● THE TASK: Please take the records that follow and repeat exactly the lines starting with the line with "Instruction: Click the Slack logo icon" and going on through the line with "800x662 pixels.".
#### DATASET EXCERPTS ####
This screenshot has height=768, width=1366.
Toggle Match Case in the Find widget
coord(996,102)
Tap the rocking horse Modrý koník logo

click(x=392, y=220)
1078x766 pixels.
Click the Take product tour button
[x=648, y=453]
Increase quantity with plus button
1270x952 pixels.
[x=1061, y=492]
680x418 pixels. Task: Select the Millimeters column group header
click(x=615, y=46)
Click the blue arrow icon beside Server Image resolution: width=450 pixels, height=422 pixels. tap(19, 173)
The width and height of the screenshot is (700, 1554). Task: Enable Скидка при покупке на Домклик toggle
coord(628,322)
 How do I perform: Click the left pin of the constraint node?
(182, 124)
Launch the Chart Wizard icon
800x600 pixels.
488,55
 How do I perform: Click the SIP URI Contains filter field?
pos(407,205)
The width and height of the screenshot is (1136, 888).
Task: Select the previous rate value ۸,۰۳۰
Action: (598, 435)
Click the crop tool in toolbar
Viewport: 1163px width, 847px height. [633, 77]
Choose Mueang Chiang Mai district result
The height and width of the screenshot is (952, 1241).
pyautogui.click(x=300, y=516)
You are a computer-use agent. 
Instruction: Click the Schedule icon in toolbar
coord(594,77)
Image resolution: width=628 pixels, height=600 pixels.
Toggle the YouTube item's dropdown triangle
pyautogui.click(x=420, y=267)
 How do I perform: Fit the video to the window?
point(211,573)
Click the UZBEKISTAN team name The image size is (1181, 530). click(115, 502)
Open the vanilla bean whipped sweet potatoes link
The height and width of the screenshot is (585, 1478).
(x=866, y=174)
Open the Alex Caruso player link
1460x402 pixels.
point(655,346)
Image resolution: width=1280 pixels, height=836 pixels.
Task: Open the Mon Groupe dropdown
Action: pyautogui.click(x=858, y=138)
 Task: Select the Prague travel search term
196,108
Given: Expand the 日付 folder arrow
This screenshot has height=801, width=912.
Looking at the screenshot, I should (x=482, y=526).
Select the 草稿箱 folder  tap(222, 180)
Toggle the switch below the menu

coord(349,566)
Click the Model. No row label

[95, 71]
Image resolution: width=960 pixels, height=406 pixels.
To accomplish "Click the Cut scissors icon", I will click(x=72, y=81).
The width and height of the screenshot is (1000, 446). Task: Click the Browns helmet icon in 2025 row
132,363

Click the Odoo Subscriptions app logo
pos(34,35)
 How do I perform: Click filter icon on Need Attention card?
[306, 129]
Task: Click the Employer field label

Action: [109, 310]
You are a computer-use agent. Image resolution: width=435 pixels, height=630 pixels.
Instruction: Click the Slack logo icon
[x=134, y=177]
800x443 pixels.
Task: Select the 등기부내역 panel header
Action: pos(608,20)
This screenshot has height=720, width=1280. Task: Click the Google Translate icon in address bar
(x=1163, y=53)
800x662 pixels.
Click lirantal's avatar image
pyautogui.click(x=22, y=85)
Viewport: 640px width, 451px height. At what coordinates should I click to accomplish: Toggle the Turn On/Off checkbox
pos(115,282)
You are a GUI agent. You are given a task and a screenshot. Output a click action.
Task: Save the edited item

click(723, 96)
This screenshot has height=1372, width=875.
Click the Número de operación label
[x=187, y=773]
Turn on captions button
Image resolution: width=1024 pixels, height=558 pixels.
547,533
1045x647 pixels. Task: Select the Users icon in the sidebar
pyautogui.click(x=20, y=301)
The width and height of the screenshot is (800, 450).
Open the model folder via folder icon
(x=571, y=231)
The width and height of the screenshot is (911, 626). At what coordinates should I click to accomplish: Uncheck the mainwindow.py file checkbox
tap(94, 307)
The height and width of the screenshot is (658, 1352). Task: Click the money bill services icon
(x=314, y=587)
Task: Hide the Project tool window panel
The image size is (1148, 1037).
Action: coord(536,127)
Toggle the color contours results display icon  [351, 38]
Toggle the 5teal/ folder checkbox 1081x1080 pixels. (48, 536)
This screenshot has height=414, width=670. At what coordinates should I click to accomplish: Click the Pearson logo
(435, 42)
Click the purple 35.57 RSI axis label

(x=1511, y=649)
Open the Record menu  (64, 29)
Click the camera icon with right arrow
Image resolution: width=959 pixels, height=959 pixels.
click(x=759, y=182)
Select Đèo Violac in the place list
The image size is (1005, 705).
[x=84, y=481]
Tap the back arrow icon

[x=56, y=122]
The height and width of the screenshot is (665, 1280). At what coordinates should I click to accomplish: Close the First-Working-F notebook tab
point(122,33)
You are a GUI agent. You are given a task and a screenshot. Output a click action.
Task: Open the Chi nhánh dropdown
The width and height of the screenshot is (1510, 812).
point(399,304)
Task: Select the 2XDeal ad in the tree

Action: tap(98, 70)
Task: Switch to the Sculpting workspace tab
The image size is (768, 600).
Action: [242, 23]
####
● RESULT FOR THIS EXERCISE:
Instruction: Click the Slack logo icon
[x=134, y=177]
800x443 pixels.
Task: Select the 등기부내역 panel header
Action: pos(608,20)
This screenshot has height=720, width=1280. Task: Click the Google Translate icon in address bar
(x=1163, y=53)
800x662 pixels.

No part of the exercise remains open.